**Material for the task**
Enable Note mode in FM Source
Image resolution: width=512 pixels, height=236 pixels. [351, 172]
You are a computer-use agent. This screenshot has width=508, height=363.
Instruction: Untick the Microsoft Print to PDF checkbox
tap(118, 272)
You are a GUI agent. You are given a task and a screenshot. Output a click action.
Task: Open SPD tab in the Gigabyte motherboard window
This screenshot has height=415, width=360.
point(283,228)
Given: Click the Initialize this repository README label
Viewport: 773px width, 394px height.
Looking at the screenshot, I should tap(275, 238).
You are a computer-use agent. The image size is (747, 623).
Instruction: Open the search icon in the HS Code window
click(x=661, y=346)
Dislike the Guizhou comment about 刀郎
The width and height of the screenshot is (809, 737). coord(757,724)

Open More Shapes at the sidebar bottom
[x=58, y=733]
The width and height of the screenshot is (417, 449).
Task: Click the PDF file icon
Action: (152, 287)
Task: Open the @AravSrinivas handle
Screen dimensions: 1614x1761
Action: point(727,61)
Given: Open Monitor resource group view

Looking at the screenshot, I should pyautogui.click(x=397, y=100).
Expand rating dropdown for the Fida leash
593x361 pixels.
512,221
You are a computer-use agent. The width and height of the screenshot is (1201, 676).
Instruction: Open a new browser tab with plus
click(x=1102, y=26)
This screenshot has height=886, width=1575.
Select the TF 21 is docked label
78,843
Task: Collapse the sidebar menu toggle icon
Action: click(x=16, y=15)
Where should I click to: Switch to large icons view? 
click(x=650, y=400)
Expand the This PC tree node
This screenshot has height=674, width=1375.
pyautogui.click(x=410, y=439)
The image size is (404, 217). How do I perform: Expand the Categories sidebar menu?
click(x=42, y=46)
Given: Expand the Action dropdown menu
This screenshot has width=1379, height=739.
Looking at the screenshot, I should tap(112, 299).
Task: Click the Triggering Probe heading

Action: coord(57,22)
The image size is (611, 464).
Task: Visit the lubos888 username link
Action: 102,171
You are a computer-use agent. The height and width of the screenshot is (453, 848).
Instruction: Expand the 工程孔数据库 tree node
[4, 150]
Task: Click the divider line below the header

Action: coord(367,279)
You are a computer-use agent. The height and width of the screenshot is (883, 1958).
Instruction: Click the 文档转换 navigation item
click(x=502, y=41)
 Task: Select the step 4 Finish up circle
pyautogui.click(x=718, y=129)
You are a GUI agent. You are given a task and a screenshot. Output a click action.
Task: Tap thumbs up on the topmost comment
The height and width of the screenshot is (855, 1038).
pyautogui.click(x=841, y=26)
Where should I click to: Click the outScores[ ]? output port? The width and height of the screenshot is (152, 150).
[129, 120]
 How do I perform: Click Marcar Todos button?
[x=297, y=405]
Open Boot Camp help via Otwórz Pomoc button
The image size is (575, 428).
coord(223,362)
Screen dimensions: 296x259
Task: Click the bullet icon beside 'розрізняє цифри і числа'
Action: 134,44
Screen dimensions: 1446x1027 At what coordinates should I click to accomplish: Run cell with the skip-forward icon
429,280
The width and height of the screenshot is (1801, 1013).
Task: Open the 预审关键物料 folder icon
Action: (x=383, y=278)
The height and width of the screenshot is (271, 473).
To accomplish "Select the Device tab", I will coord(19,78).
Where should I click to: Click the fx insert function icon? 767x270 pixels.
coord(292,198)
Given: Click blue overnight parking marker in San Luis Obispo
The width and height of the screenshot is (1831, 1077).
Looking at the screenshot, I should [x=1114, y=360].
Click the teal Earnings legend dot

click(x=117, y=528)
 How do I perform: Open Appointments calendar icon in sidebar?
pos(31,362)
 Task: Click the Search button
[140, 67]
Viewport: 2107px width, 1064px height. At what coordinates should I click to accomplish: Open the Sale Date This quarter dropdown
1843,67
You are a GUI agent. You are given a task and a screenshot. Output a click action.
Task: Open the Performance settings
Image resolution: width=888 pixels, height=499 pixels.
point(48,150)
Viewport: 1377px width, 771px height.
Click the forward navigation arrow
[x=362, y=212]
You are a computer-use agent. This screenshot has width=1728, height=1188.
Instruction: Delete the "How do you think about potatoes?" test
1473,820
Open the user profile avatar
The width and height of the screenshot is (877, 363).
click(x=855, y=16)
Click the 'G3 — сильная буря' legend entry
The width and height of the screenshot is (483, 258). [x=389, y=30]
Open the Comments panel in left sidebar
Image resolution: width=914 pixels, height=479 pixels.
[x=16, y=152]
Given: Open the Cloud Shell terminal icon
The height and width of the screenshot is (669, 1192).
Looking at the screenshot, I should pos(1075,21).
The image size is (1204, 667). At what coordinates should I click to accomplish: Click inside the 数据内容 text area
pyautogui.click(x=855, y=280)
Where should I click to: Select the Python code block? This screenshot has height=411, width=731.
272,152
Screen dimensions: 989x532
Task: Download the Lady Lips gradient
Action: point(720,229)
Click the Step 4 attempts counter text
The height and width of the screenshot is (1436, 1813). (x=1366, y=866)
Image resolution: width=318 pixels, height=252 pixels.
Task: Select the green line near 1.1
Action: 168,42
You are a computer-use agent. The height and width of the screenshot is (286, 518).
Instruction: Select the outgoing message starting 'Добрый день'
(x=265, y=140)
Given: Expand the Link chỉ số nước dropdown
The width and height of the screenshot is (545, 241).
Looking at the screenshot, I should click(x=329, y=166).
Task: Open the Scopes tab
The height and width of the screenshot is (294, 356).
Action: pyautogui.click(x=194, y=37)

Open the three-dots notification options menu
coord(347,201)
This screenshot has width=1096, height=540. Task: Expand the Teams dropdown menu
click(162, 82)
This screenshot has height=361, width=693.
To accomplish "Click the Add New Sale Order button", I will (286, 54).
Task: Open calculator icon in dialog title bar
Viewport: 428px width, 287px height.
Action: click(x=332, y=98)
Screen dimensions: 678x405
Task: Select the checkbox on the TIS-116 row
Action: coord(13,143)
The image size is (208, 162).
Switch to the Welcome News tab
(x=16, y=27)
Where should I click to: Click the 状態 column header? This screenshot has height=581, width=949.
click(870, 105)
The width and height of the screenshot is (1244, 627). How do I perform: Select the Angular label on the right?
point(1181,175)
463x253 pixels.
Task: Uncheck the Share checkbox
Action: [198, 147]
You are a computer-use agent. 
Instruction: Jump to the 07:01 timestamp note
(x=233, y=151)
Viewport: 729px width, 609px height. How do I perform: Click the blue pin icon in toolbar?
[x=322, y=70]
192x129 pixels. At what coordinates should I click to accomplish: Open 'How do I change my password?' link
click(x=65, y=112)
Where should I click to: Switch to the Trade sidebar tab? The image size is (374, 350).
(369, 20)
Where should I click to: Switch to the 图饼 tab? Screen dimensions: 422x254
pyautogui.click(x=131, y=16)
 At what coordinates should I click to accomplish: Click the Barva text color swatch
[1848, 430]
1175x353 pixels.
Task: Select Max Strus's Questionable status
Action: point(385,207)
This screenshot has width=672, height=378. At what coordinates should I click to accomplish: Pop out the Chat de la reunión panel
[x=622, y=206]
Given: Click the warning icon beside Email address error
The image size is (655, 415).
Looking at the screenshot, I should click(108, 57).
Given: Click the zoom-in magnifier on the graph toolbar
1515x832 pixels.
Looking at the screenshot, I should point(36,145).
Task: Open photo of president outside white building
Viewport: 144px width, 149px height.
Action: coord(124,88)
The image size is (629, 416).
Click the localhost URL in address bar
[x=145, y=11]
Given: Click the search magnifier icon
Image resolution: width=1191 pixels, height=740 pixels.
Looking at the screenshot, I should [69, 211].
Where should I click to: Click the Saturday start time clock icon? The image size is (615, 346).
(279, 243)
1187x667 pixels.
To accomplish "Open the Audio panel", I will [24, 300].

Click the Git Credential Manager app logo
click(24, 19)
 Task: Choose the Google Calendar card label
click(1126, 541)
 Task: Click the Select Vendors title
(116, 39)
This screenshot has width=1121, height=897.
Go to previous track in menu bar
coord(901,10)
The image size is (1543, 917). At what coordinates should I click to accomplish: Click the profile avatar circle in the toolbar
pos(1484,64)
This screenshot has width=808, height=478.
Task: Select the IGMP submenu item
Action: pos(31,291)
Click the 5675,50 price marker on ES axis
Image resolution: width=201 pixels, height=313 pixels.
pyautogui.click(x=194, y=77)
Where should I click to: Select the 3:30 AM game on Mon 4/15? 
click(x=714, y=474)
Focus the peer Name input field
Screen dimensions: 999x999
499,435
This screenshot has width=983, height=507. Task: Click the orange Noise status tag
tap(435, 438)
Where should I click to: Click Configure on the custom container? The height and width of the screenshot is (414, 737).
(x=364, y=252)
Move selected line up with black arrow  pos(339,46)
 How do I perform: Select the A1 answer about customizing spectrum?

**Your goal**
Rewrite the material from its first line through the line containing "Action: (152, 287)", putting "Uncheck" in place of "Untick" and leaving everything else as it is.

**Result of the task**
Enable Note mode in FM Source
Image resolution: width=512 pixels, height=236 pixels. [351, 172]
You are a computer-use agent. This screenshot has width=508, height=363.
Instruction: Uncheck the Microsoft Print to PDF checkbox
tap(118, 272)
You are a GUI agent. You are given a task and a screenshot. Output a click action.
Task: Open SPD tab in the Gigabyte motherboard window
This screenshot has height=415, width=360.
point(283,228)
Given: Click the Initialize this repository README label
Viewport: 773px width, 394px height.
Looking at the screenshot, I should tap(275, 238).
You are a computer-use agent. The image size is (747, 623).
Instruction: Open the search icon in the HS Code window
click(x=661, y=346)
Dislike the Guizhou comment about 刀郎
The width and height of the screenshot is (809, 737). coord(757,724)

Open More Shapes at the sidebar bottom
[x=58, y=733]
The width and height of the screenshot is (417, 449).
Task: Click the PDF file icon
Action: (152, 287)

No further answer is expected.